Die Autorin Yvonne Fiedler, Jahrgang 1976, Studium der Geschichte, Journalistik und Kunstgeschichte, hat 42 Galerien dokumentiert und untersucht, die in Wohnungen, Ateliers und Abrisshäusern untergebracht waren. Sie hießen „Mumpietz“, „Galerie Stiefmütterchen“, „Konkret“ oder „Galerie im Fenster“. Nicht der Handel mit Kunst stand im Mittelpunkt, sondern die Präsentation und vielleicht die Vermittlung von Kunst. Während es bis Ende der 1960er Jahre nur eine Handvoll gab, stieg ihre Zahl Ende der 1970er Jahre stetig an und erreichte 1988/89 ihren Höhepunkt.

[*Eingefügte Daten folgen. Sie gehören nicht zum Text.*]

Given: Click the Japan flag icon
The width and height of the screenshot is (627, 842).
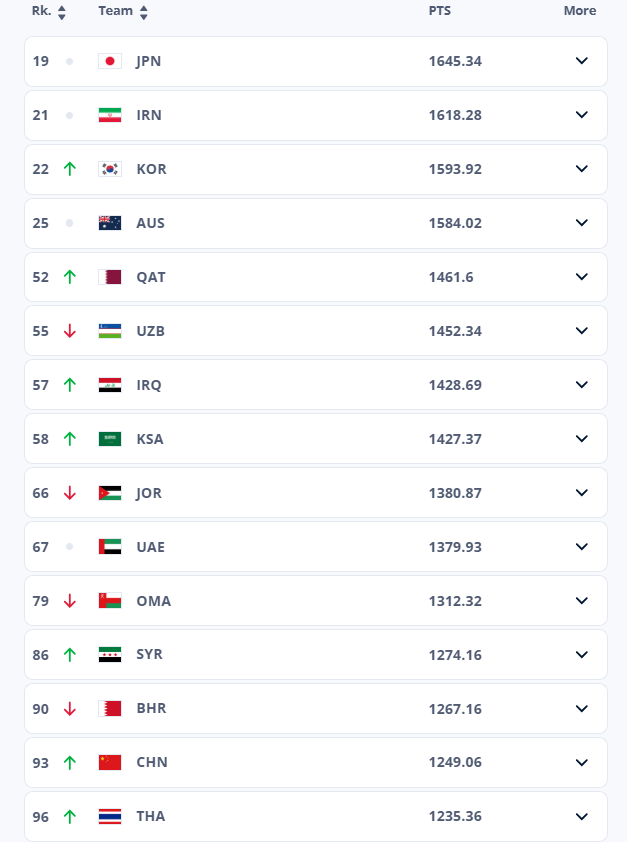Looking at the screenshot, I should coord(110,61).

In sieben Fallstudien unterzieht die Autorin diese einer „mikrohistorischen Analyse des Kräftefeldes“, in dem sich Galeristen, Besucher, Funktions- und Amtsträger bewegten. Sie kommt zu dem Schluss, dass es „keine verbindlichen Regeln“ der staatlichen Organe gab. Ein Teil der Galeristen formulierte „im Rückblick“, sie hätten „Mitbürger zum Ausloten von selbst gesetzten oder von außen vorgegebenen Grenzen animieren wollen“.
1991 existierten nur noch acht dieser Privatgalerien, von denen sich drei auf dem internationalen Kunstmarkt etabliert haben. Die wohl bekannteste dürfte die 1983 in Leipzig von Judy Lybke gegründete Eigen + Art sein. Lybke hatte Mitte der 80er Jahre Neo Rauch entdeckt, dessen Werke mittlerweile in Kunstsammlungen weltweit hängen. Dass Lybke heute zu den führenden Händlern für zeitgenössische Malerei gehört, mag auch daran liegen, dass er in der DDR so lebte, als gehöre ihm die Welt, die ihm seit dem Mauerfall offensteht.